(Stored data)
--
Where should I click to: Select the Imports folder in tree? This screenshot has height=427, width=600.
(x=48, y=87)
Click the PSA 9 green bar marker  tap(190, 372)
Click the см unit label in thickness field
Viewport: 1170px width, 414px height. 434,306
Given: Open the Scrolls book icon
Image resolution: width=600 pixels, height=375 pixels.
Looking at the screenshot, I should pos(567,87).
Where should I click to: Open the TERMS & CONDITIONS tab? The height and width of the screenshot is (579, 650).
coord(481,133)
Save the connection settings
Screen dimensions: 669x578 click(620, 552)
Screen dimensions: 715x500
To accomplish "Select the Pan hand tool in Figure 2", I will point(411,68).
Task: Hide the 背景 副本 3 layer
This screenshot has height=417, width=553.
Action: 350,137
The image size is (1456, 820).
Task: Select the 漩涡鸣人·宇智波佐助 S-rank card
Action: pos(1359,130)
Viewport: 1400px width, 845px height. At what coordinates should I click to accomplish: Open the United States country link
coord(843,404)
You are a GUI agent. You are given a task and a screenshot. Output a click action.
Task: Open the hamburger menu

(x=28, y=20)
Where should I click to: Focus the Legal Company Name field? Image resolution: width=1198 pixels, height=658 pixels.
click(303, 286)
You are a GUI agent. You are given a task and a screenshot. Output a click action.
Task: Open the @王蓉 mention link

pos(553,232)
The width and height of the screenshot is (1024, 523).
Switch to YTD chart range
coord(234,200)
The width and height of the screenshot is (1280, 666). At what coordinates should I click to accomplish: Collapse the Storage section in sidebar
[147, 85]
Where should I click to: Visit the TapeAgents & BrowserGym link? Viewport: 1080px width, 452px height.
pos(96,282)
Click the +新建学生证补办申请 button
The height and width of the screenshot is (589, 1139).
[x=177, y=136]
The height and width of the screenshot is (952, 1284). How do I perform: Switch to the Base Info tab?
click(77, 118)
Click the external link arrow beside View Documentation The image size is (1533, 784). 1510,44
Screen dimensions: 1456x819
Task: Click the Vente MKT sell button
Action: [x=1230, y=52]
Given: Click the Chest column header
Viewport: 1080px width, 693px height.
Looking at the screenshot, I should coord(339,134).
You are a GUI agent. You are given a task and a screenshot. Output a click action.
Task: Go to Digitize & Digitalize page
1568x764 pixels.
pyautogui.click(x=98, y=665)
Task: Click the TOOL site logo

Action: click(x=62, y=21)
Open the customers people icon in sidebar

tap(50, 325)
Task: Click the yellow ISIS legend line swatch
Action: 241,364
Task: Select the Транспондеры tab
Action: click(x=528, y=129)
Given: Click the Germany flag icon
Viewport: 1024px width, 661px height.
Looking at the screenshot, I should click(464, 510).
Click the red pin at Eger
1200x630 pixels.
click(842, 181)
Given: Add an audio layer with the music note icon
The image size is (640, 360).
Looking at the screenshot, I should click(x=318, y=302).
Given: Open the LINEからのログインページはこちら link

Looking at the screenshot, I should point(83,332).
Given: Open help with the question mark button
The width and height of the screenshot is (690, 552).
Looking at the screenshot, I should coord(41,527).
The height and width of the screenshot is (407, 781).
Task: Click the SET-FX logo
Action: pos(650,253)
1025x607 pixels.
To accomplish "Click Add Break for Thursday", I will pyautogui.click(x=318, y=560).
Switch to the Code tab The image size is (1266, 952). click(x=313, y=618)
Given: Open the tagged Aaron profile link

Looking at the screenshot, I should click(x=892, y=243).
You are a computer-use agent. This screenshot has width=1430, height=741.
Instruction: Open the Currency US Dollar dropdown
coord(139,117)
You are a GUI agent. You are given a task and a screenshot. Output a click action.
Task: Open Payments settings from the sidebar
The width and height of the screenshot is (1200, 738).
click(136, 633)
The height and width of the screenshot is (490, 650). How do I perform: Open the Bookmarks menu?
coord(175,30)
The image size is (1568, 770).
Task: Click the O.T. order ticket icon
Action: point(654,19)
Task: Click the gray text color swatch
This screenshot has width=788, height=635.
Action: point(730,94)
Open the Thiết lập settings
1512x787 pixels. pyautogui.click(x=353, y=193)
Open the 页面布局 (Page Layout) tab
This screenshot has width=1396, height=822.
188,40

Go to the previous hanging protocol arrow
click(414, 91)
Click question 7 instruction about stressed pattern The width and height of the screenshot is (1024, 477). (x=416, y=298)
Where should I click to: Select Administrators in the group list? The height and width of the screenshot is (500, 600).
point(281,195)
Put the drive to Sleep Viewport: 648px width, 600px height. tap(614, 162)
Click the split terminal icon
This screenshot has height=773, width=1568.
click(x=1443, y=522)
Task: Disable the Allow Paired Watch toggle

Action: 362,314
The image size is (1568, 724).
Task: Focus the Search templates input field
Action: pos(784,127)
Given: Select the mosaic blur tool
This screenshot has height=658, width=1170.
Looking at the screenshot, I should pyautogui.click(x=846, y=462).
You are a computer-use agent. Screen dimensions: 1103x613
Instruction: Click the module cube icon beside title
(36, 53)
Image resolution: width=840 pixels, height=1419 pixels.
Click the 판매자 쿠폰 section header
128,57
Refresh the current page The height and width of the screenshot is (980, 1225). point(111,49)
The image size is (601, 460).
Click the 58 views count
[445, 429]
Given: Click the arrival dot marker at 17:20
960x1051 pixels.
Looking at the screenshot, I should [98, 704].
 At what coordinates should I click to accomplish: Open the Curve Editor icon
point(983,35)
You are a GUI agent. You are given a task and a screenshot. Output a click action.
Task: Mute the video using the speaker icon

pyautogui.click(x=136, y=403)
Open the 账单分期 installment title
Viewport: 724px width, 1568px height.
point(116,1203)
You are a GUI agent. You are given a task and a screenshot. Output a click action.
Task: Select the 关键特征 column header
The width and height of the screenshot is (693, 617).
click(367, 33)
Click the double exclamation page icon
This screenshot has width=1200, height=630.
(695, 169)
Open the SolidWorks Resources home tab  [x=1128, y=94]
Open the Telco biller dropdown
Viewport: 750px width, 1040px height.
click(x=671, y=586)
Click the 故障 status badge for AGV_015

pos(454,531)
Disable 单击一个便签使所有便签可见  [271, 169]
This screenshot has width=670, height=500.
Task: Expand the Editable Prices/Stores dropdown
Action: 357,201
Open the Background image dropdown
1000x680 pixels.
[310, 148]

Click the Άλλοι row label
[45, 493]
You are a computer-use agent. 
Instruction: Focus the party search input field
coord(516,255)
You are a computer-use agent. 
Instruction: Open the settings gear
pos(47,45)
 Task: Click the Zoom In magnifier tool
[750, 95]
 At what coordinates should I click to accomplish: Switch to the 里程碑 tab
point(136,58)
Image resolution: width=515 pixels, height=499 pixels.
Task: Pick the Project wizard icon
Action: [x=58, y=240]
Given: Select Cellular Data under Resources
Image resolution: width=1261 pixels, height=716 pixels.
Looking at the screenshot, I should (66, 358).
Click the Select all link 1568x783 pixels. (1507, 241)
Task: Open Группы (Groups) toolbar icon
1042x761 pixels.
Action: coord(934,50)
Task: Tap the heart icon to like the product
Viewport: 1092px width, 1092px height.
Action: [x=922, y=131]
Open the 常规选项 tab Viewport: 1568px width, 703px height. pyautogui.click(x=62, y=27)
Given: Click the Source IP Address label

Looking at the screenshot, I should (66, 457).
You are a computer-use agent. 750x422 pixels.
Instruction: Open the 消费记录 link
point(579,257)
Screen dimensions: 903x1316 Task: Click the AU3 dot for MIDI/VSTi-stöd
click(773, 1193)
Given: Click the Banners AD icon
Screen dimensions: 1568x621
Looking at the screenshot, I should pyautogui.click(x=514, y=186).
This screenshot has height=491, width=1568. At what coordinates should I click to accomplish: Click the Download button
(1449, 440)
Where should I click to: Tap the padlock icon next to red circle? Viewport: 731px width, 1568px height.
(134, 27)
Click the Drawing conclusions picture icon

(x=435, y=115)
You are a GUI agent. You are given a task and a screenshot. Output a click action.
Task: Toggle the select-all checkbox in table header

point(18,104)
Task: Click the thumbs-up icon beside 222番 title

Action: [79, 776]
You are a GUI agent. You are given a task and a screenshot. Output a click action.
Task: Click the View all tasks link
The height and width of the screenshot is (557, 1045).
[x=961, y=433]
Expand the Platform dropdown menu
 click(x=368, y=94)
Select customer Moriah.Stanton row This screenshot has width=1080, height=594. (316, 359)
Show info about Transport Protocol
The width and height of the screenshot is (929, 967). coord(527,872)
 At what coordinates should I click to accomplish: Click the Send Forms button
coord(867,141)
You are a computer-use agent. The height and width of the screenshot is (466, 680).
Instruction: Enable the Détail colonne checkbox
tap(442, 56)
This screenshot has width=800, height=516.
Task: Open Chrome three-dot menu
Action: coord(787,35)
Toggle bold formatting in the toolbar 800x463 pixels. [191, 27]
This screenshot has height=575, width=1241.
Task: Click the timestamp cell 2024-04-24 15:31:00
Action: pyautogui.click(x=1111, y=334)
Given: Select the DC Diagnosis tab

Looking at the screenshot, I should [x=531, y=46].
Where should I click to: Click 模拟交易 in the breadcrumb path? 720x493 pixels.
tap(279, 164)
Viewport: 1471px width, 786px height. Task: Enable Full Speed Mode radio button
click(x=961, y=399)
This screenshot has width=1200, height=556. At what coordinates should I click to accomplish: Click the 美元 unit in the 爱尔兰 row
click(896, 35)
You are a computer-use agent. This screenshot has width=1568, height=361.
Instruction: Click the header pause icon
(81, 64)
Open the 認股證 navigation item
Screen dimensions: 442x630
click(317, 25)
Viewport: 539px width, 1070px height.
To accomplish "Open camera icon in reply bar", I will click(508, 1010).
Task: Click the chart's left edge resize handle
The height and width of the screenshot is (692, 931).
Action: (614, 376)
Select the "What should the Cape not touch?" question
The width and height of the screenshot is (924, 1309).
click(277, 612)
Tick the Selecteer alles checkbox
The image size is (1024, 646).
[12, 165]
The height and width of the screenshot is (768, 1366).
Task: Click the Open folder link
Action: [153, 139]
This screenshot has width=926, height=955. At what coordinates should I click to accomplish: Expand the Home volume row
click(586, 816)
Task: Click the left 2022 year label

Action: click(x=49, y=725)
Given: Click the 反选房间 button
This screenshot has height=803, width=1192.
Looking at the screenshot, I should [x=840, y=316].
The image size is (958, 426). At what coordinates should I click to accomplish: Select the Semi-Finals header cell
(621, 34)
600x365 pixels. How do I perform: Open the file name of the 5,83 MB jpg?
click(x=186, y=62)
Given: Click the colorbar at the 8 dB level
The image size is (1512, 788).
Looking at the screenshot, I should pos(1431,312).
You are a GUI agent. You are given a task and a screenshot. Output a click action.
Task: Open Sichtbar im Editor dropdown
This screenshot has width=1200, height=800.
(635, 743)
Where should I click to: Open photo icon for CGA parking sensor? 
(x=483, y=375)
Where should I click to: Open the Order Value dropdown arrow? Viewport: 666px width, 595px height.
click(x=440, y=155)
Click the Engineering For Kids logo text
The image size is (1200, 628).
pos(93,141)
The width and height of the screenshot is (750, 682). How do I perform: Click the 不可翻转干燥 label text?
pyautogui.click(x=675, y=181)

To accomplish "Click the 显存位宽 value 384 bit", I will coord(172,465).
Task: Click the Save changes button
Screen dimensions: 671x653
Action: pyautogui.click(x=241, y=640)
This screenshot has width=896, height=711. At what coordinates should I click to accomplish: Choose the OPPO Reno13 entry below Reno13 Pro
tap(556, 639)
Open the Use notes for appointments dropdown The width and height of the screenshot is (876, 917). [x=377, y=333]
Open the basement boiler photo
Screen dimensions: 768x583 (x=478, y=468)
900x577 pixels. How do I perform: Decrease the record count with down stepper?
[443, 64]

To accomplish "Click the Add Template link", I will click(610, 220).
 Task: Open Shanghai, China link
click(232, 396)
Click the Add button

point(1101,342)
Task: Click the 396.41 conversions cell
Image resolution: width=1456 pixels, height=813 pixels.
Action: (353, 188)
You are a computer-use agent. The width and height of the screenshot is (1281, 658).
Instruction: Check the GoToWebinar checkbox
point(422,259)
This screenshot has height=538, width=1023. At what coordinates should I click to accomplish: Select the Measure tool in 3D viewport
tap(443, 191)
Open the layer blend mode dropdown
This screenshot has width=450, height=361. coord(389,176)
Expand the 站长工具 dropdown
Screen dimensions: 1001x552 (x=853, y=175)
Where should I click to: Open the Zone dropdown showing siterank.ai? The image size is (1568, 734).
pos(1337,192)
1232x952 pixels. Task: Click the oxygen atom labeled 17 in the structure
--
[Activity]: Look above for the line with "This screenshot has height=773, width=1568." and the line with "Given: Click the arrival dot marker at 17:20". Retype those two lines and every line between them exactly, adding nothing.

[Output of the exercise]:
This screenshot has height=773, width=1568.
click(x=1443, y=522)
Task: Disable the Allow Paired Watch toggle

Action: 362,314
The image size is (1568, 724).
Task: Focus the Search templates input field
Action: pos(784,127)
Given: Select the mosaic blur tool
This screenshot has height=658, width=1170.
Looking at the screenshot, I should pyautogui.click(x=846, y=462).
You are a computer-use agent. Screen dimensions: 1103x613
Instruction: Click the module cube icon beside title
(36, 53)
Image resolution: width=840 pixels, height=1419 pixels.
Click the 판매자 쿠폰 section header
128,57
Refresh the current page The height and width of the screenshot is (980, 1225). point(111,49)
The image size is (601, 460).
Click the 58 views count
[445, 429]
Given: Click the arrival dot marker at 17:20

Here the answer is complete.